Return exactly the lines from the "Select the Timer PiP Demo scene" line through the last line of the entries below. Include no pictures.

▶ [Stored records]
_ _ _ _ _ _ _
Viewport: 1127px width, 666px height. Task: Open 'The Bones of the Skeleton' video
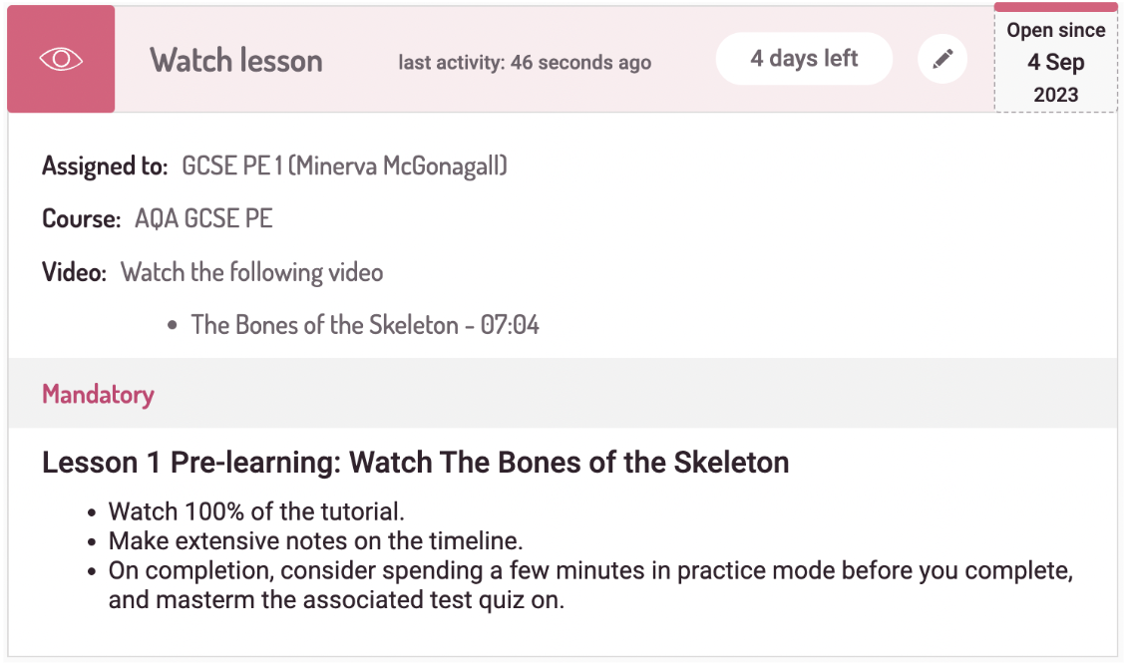[365, 324]
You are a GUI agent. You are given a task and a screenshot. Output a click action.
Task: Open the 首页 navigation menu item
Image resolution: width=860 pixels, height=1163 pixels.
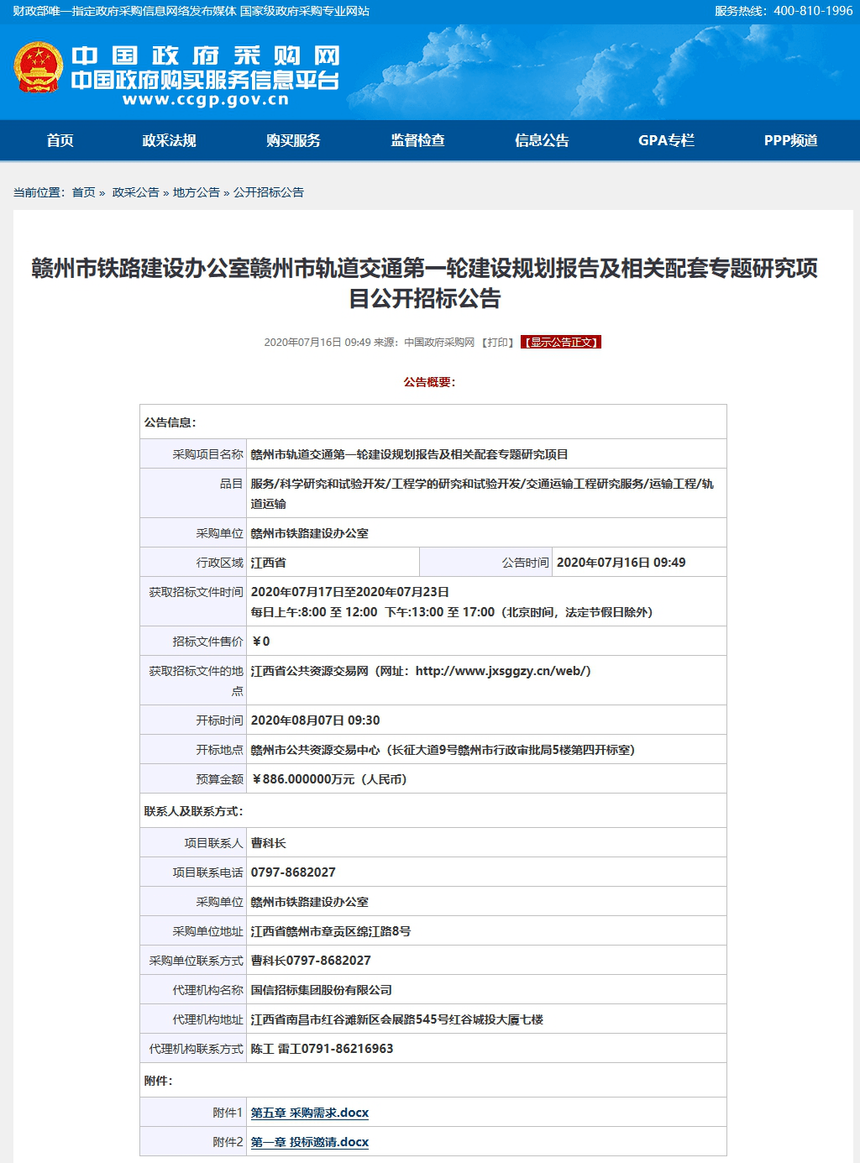pos(60,140)
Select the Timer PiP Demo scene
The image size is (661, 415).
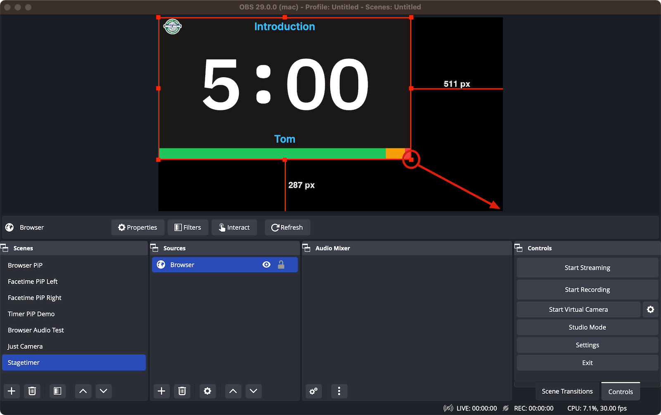coord(31,314)
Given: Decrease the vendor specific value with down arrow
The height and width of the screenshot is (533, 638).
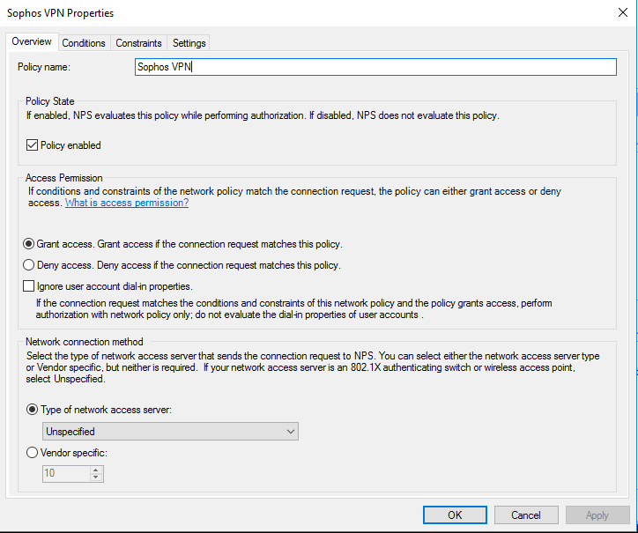Looking at the screenshot, I should tap(96, 477).
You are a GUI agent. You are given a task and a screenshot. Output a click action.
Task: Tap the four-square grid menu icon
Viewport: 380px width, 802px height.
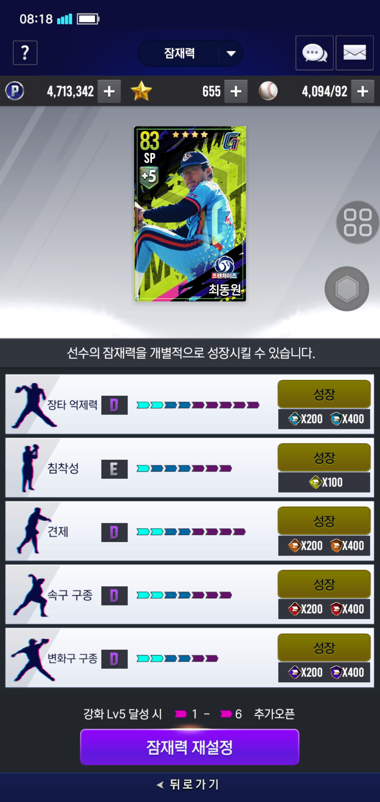point(358,222)
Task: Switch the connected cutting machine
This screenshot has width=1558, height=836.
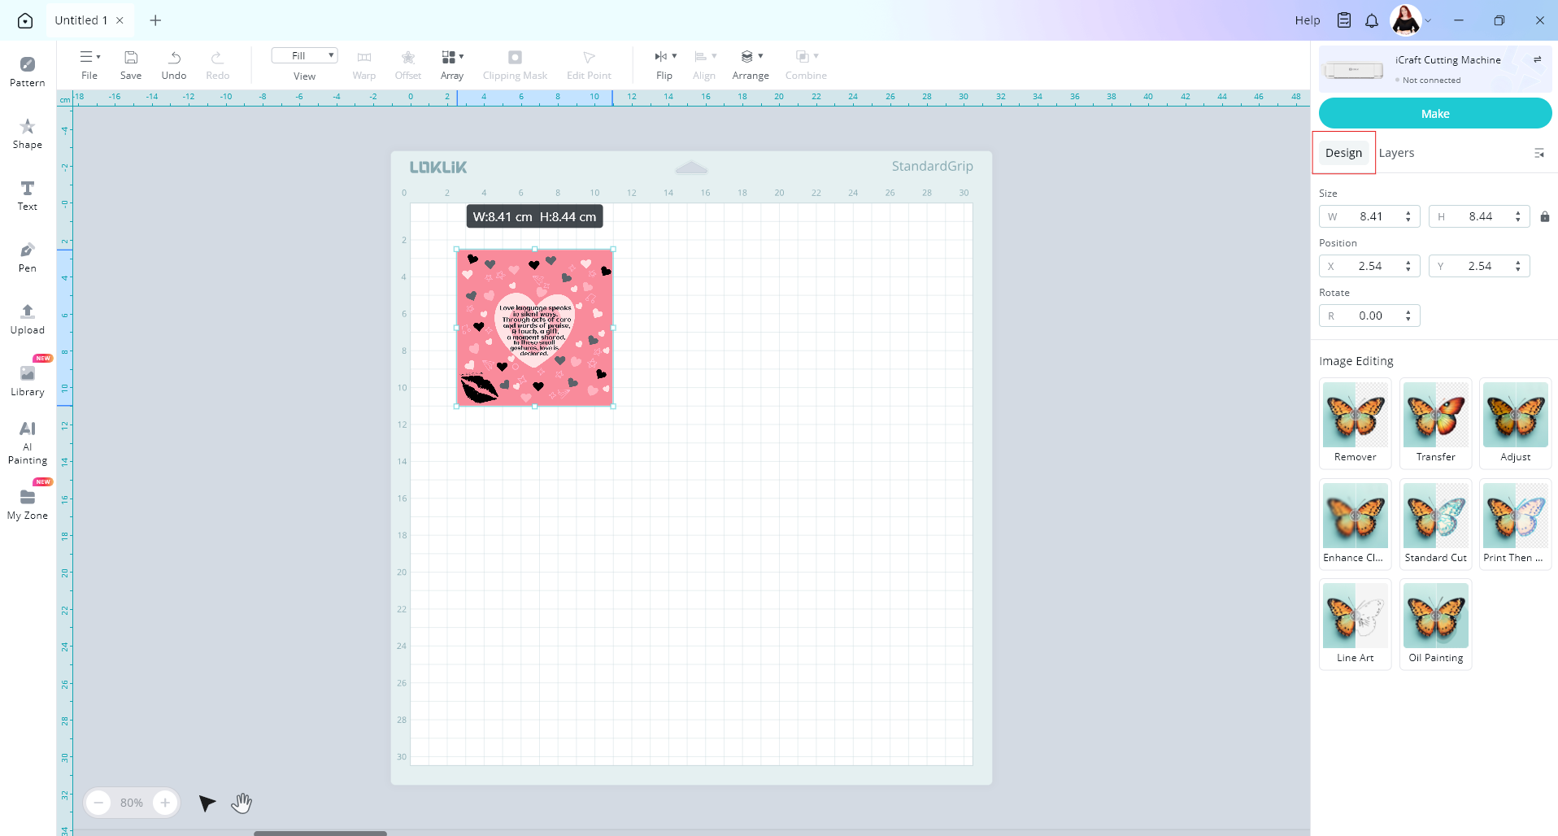Action: (1537, 60)
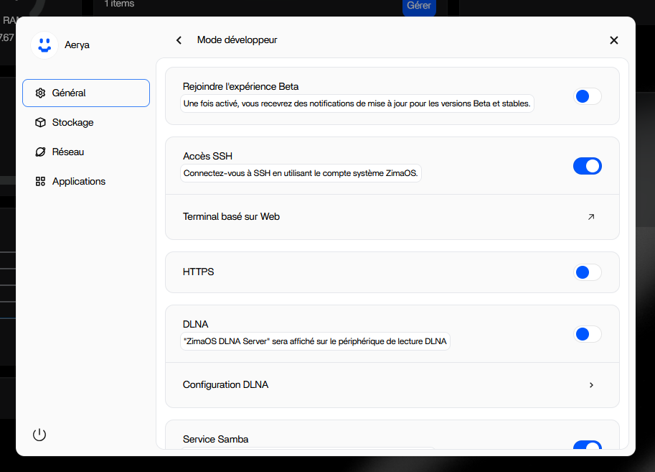
Task: Enable the Beta experience toggle
Action: pyautogui.click(x=587, y=96)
_ _ _ _ _ _ _
▶ [TASK RESPONSE]
Select the Timer PiP Demo scene
The image size is (661, 415).
coord(31,314)
Given: Decrease the vendor specific value with down arrow
The height and width of the screenshot is (533, 638).
Looking at the screenshot, I should tap(96, 477).
You are a GUI agent. You are given a task and a screenshot. Output a click action.
Task: Tap the four-square grid menu icon
Viewport: 380px width, 802px height.
point(358,222)
Task: Switch the connected cutting machine
This screenshot has width=1558, height=836.
Action: (1537, 60)
Task: Enable the Beta experience toggle
Action: pyautogui.click(x=587, y=96)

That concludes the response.